I’ve only seen those floral bands at the top and bottom of the barrel, with another floral band running diagonally between them, in two other places . . . 


. . . that is, on the two other examples I have of this same pencil:


These are all marked “Perfect Point”:


The top example is the one that caused me to explore the history behind this brand during the first year of the blog (Volume 1, page 334).  The Perfect Point was the flagship product of the Stull-Boylson Company of Fremont, Ohio (he said, swelling as I did in Volume 1, with Buckeye pride).   

Jacob Henry Stull, of Fremont, Ohio, applied for a patent for the Perfect Point on June 19, 1919, and it was granted December 7, 1920 as number 1,361,115:


The drawing shows why my other two examples aren’t working.  The example from Volume 1 is missing the propelling rod, and the second one that limped into the museum is missing . . . well, pretty much everything inside:


I was thrilled to find that Don’s example is in working condition.

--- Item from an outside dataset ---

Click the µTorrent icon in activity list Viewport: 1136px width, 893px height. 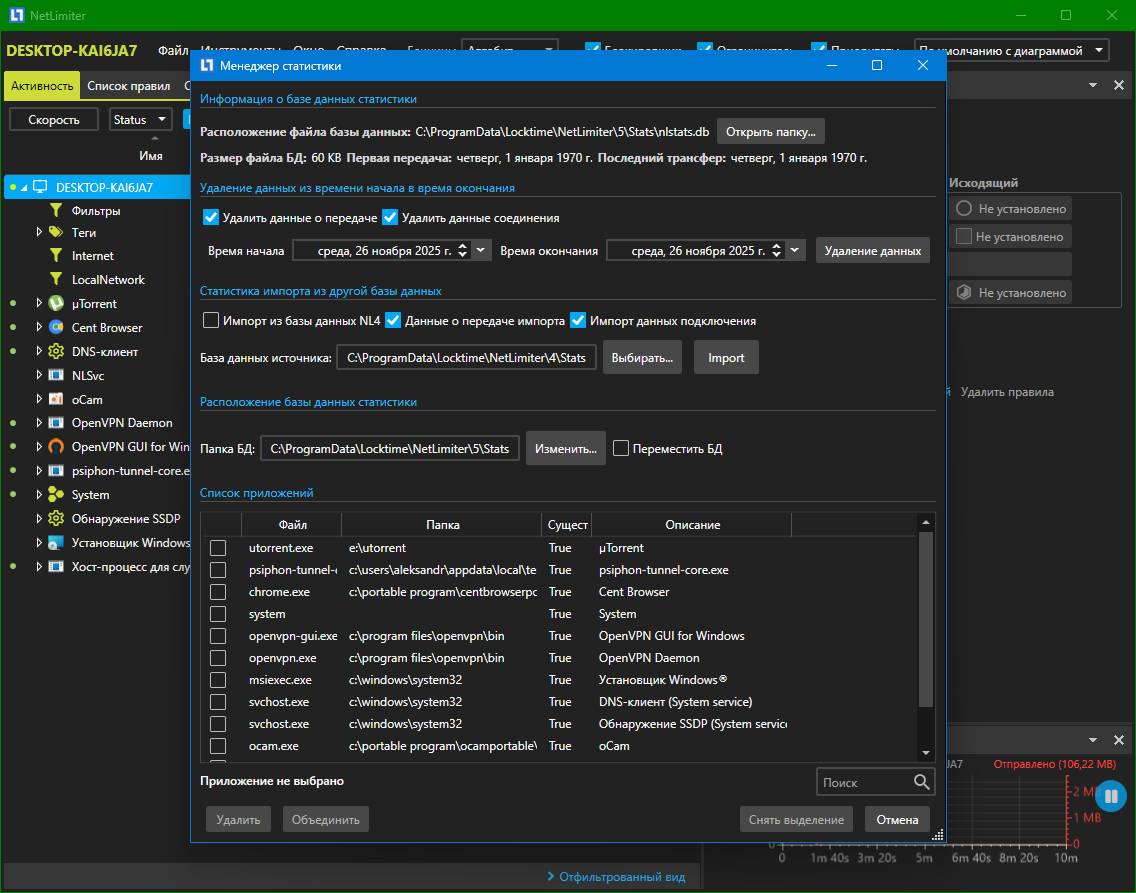56,304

What made the Perfect Point special was a truly elegant design: the pushrod and screw drive is just a single piece of wire, wrapped around the inner tube to engage threads inside the barrel:


The Perfect Point was offered in a wide range of varieties during its short but spectacular run.  The short models are typically ringtops, with a distinctive bail over the top crown.  Very rarely, short models with clips turn up:


Then there are the longer models, which cut a commanding presence equal to anything the best pencil manufacturers were offering at the time:


“The Pencil That’s Always Sharp,” the box lid at bottom states.


The green gold example with price tag indicates that the Perfect Point was a luxury item, with a $6.00 price tag that exceeded the cost of a Parker “big red” Duofold at the time:


The fact that these were so well made, and so many have survived, led me to retrace my steps and see what happened to the Stull-Boylson Company to cut short the brand’s life.  Formation of Stull-Boylson was announced in the Fremont News Messenger on June 23, 1919:


Several local men were the incorporators, but the three officers were Jacob Henry Stull, President; E.J. Boylson, “formerly of Cincinnati,” Vice President, who is described as having years of experience and who also “is interested in several other patents recently granted to J. H. Stull.”  The new company’s secretary and treasurer was local attorney M.G. Thraves.  The Perfect Point was Stull’s only writing instrument patent; his other patents related mostly to improvements in railroad cars and equipment.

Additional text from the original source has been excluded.